Ygritte looked around at the dead horses again and Jon closed in on her. He set a hand on her shoulder.
"How many men were here?" Mance turned to face Jon and Ygritte.
"About 300," Jon answered almost instantly.
"And do you know what those men are now?"
Jon's hand fell from Ygritte's shoulder. He didn't comment.
"Meat for their army," Mance sighed and Jon didn't know whether he meant the horses or the 300 men.
"Do you think anyone got away?" Jon asked.
He felt Ygritte and Orell look at him.
"It's not impossible," Mance shrugged, "They took a big gamble coming north. And they lost. Now their best fighting men are dead and whether he's lord commander of the Night's Watch or a blue eyed corpse," Mance turned his back to Jon and looked around, "he's a long way from home," he crossed his arms over his chest, "Ygritte, if Tormund doesn't meet up with us in 3 days you're scaling the wall! Pick your top 20 men and take that one," he motioned to Jon.
Jon froze. The Free Folks planned on climbing and crossing the wall.
X
Raya had regained her hearing. She now heard everything at once.
"You stupid idiot girl!" Tormund shook her, "Have you lost you damned mind?"
He was still yelling. Raya wondered how Tormund managed to even still have a voice. She blinked her eyes at him.
"I'm," she paused and restarted, "I'm sorry, Tormund."
He let out a gust of air and then smiled at her, a big wide toothed smile that made Raya smile in return.
"We did it," he chuckled, "We fucking did it," he collapsed backwards in to the snow relieved.
He was right. They'd been faced with White Walkers and they had lived to tell the tale… hopefully. Raya looked around and then at a sprawled out Tormund.
"We need to move," she pulled herself to her feet.
The snow was still falling, but it was nothing too severe.
"We survived," Tormund thought out loud.
He looked up at Raya. She was smiling as she shoved her blanket in to her bag. He watched her dig around in the snow. He knew what it was she was looking for. He raised one of his arms to show her the arrow with the black ribbon tied to the end still in his hand.

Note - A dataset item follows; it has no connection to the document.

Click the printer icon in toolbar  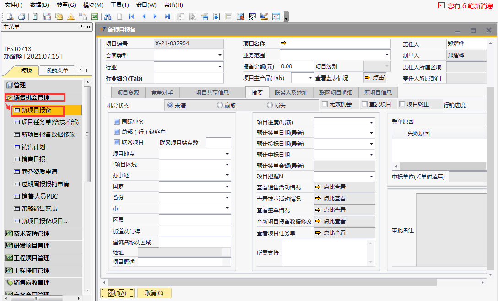point(21,16)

She nodded once and then stood above him.
"We need to move," she repeated.
"Yeah, yeah," Tormund grumbled and sat up, "I just needed to catch my breath," he smiled again and Raya was genuinely smitten.
For someone who joked as much as Tormund she was surprised to realize that this was probably the most genuine smile she had ever seen on his face. She looked at him and her smile traveled up to her eyes.

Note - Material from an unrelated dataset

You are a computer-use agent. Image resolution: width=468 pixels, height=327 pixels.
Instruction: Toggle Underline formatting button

"What?" Tormund raised an eyebrow at her.
"You look happy," she said simply.
"I am!" Tormund handed the arrow up to her and she jammed it in to the quiver over her shoulder, "I'm so happy I could kiss you, little Stark," he laughed.
"Okay."
Raya paused. She paused and she thought about her response. She should have thought about it before she let it escape her mouth. She hadn't. She never thought anything through. She cursed in her head and she knew that she was blushing and she didn't just mean her cheeks. She knew that a slight red was entering her checks and the stretch of her neck. She was glad that Tormund couldn't see it. She pulled her hood down on to her head more hoping that it would cast a shadow over her face big enough to hide the embarrassment she knew was there. Tormund laughed. He hopped to his feet and shook his head in disbelief.
"Can you walk?" he asked.
Raya nodded. She didn't trust her voice or her words to not betray her.
"Good," he said gruffly.
Tormund Giantsbane closed in on Raya and stuck his head out, craned his head down and ever so lightly brushed his lips against hers. Raya froze and Tormund laughed again before grabbing her hand in one of his and starting a swift decent down the mountain dragging her along.
"We don't need to get caught out in the open at night, little Stark!" he boasted loudly.